In
vivo modulation of androgen receptor
by androgens
V. L. Kumar1, P.K.
Majumder1, V. Kumar2
1Department of Pharmacology,
All India Institute of Medical Sciences, Ansari Nagar, New Delhi - 110
029, India
2Virology Group, International Centre for Genetic Engineering and Biotechnology,
Aruna Asaf Ali Marg, New Delhi -110 067, India.
Asian J Androl 2002 Sep; 4: 229-231
Keywords:
androgen receptor; androgens;
antiandrogens
Abstract
Aim: To
study the effect of androgen and antiandrogen on the level of androgen
receptor (AR) mRNA. Methods: The total RNA was extracted from the
prostate and analyzed by slot blot analysis. The blots were hybridized
with AR cDNA probe and 1A probe (internal control) and autoradiography
was performed. The intensity of signal was measured with a densitometer
and the ratio of AR RNA and 1A RNA was calculated. Results: Androgenic
deprivation produced by castration decreased the weight of the prostate
and increased the levels of AR mRNA. Treatment of the castrated rats with
testostrone increased the weight of prostate and decreased the levels
of AR mRNA. Treatment of normal rats with flutamide decreased the weight
of the gland and increased the levels of AR mRNA. Conclusion: Androgens
produce proliferative effect on the prostate and negatively regulate the
AR transcription.
1 Introduction
Androgens play a significant role in male
physiology and pathology. Prostate is one of the targets for the action
of androgens and the androgen receptor (AR) has been demonstrated in the
human prostate whether normal, hypertrophied or carcinomatous. The level
of androgen receptor is significantly higher in prostate cancer patients
undergone endocrine treatment (Honvan® or orchiectomy [1,
2]. The association of AR gene amplification with androgen deprivation
therapy in prostate cancer patients has also been reported [3]. Androgen
deprivation by castration, estradiol-, flutamide- or GnRH-treatment up-regulates
the AR transcript [4-6]. In order to understand the regulatory mechanism
of androgens and antiandrogens, we have investigated the effect of testosterone
on the AR mRNA levels in the ventral prostate of castrated rats and compared
it with that of flutamide.
2 Materials and methods
2.1 Animals and experimental protocol
The study was carried out
in male Wistar rats weighing 120-150 g. They were divided into groups
of 10 animals each and were given different treatments for different time
periods. The time course for the effect of castration on the weight of
prostate and AR mRNA was studied at 1, 3, 5, 7 and 10 days. Group I -
normal control; Group II-castrated control (5-day castration); Group III
- Normal treated with flutamide (50 mg/kg body weight); Group IV - Castrated
(5-day) and treated with testosterone (10 mg/kg). The drug treatment was
given for 1 h, 4 h and 1, 3 and 7 days.
2.2 Slot blot analysis
of RNA
The total RNA was extracted
from the prostate and analyzed by slot blot analysis. The blots were hybridized
with AR cDNA probe and 1A probe (internal control) and autoradiography
was performed. The intensity of signal was measured with a densitometer
and the ratio of AR RNA and 1A RNA was calculated [4,7] .
2.3 Statistical analysis
The results were evaluated statistically
using Student's t-test
and values of P<0.05 were considered significant.
3 Results
The regulation of AR mRNA was studied
in rat ventral prostate. Castration of rats produced a significant decrease
in the wet weight of prostate in five days (33.03.5 mg vs 100.37.7
mg in the normal controls, P< 0.01). Treatment of 5 day's
castrated rats with testosterone produced
a time-dependent increase in the wet weight of prostate and a 5-fold increase
in the weight was observed after 3 days of treatment (181.144.2 mg).
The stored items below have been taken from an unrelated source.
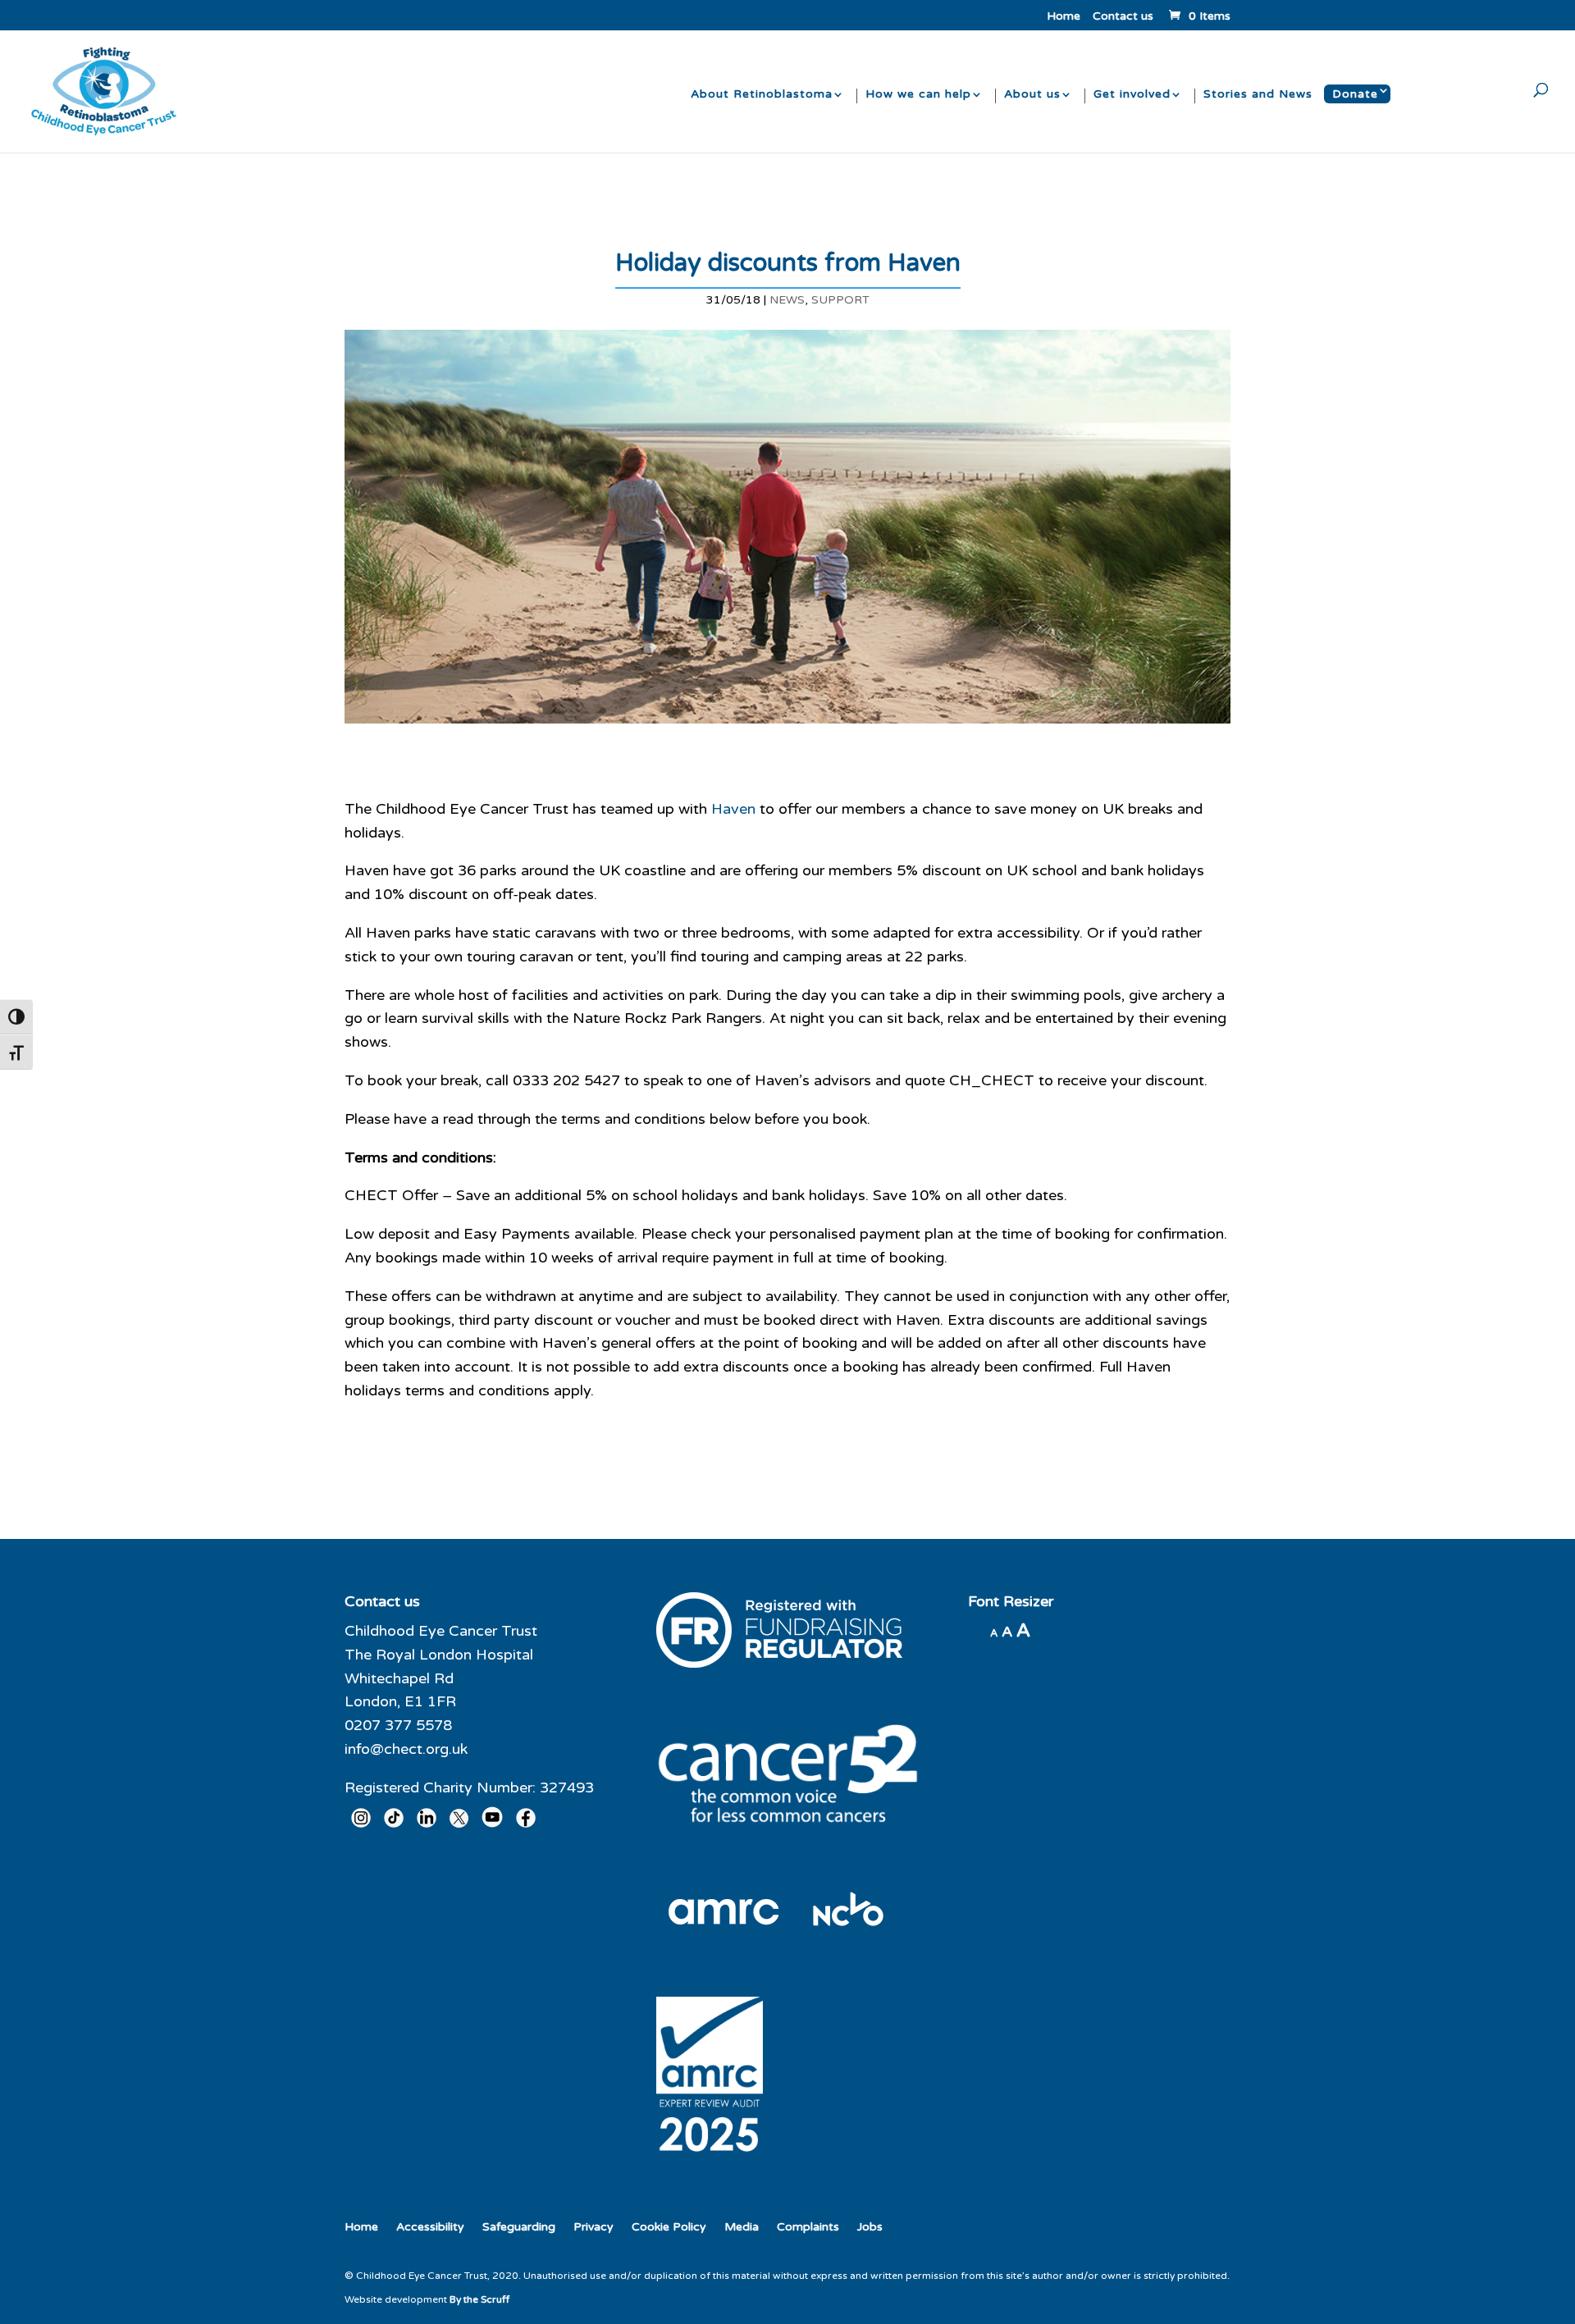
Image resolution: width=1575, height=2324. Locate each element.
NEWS (787, 300)
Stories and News (1257, 95)
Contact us (1123, 17)
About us (1032, 95)
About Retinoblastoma (762, 95)
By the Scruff (479, 2299)
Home (1063, 17)
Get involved (1132, 95)
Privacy (593, 2227)
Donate (1355, 94)
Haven (733, 809)
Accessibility (430, 2227)
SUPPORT (840, 300)
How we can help (918, 95)
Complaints (808, 2227)
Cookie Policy (669, 2227)
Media (741, 2227)
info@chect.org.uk (406, 1749)
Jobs (870, 2227)
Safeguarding (518, 2227)
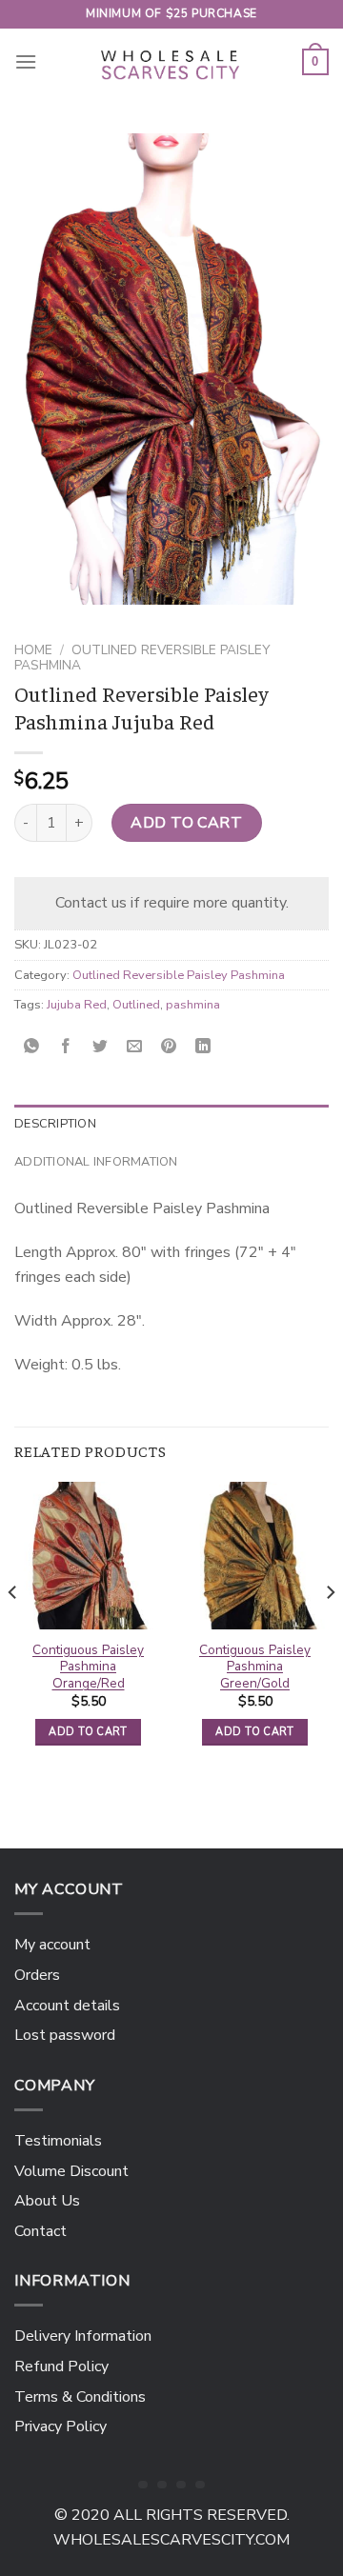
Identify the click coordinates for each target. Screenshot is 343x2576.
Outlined (136, 1004)
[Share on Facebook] (66, 1048)
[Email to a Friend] (135, 1048)
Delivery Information (82, 2336)
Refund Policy (61, 2366)
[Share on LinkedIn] (203, 1048)
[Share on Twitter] (100, 1048)
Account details (67, 2005)
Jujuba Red (77, 1004)
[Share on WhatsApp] (32, 1048)
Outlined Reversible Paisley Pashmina (142, 657)
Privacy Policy (60, 2426)
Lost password (64, 2035)
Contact (40, 2231)
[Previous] (13, 1630)
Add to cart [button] (88, 1732)
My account (52, 1944)
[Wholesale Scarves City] (171, 62)
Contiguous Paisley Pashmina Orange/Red (88, 1667)
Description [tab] (55, 1123)
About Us (47, 2200)
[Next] (329, 1630)
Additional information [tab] (96, 1161)
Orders (37, 1975)
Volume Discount (71, 2171)
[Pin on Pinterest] (169, 1048)
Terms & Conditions (80, 2396)
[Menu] (25, 61)
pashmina (193, 1004)
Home (33, 650)
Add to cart (186, 822)
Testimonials (58, 2140)
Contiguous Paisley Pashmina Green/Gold (255, 1667)
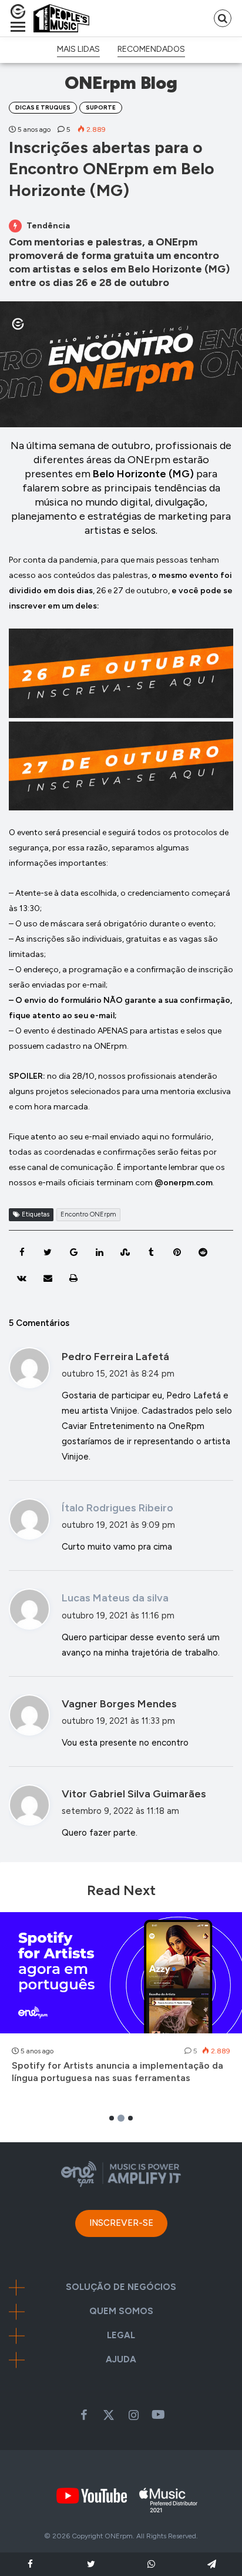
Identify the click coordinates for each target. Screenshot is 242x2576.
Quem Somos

On the other hand, treatment of normal rats with flutamide for 7 days
produced a significant decrease in the weight of prostate and the effect
was comparable with that of castration (Figure
1). To study the effect of androgenic manipulation on the AR mRNA,
the total RNA isolated from the prostate was blotted onto nylon membrane
and hybridized with the AR cDNA probe.
Figure 2 shows the representative autoradiograph of the slot blot
analysis, where 1A was used as an internal control. Contrary to the changes
in the weight of prostate, slot blot analysis showed that the levels of
AR RNA increased following castration and the maximum level was achieved
in 5 days. Thereafter, a decline in the level of AR RNA was observed.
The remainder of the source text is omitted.